#### [SELECTED PASSAGE]
● ● ●

February 5, 2008 at 10:19 am
Moz: “When someone is convicted of a crime that that they have nominated as capital”
How about: When someone is a victim of a crime that that they have nominated as capital..?
February 5, 2008 at 10:20 am
You people seem to over look what a recidivist offender is, it’s a person who goes out and hurts people through their illegal acts, again and again and again. They don’t care about their victims, they have no interest in not creating more victims in the future… you aren’t brave enough to face up to the realities of dealing with such people.
Not at all. You put them in jail. For as long as is necessary. In fact, it is what we already do in New Zealand. It is never necessary to kill anybody, let alone to kill people because it costs too much to keep them in jail, which is your suggestion.
Jails exist to protect society from the very small number of people who are too dangerous to live among the rest of us. The money spent keeping society safe from those people is a very good use of my taxes.

● ● ●

#### [SET PROBLEM]
Continue the comment thread on capital punishment and repeat offenders from where it stops, in the same voice and style.

#### [RECORDED DATA]
● ● ●

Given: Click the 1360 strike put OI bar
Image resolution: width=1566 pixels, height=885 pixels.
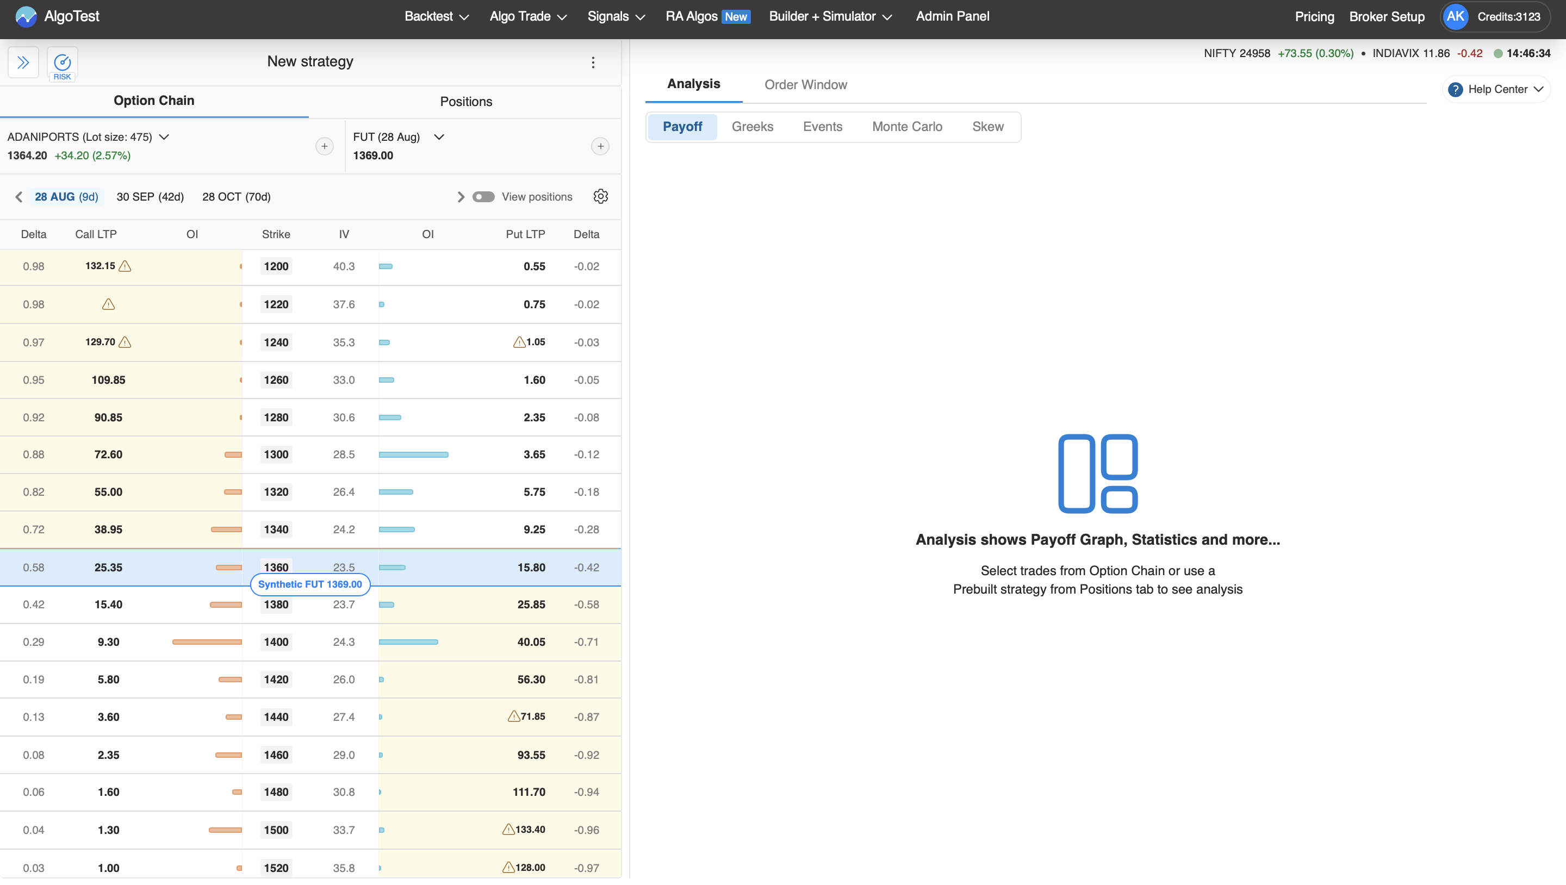Looking at the screenshot, I should pyautogui.click(x=392, y=567).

● ● ●

#### [FINAL RESULT]
February 5, 2008 at 10:31 am
“You’re better than that BeShakey, did you miss the “or”?” – Yes, still missing it, what or?
“You conclude that Russell…”, that wasn’t my post, so I assume your not directing that comment at me.
“I don’t know where you got “30 years of best practice treatment” from, if it takes 30 years to reform someone that does sound like a waste of effort.”
I understood the claim to be that we should (or at least could) execute people who can’t be reformed. My claim was that for an offender who is 30 we could have 30 years of treatment (making them only 60, less than normal life expectancy, but that is often the case with people who end up in jail, extending the timeframe would only make my argument stronger). The best treatment bit is simply that if we are going to execute them if they don’t reform I would have thought we would be morally obliged to offer them opportunitys to reform, in fact the best opporunitys we could reasonably offer them.
Your new claim seems to be that if people can be reformed, but it would take a lot of effort, we should kill them rather than make the effort. Thats a different claim to your first one, and I suspect one that would have even less support than the first claim.
“You people seem to over look what a recidivist offender…”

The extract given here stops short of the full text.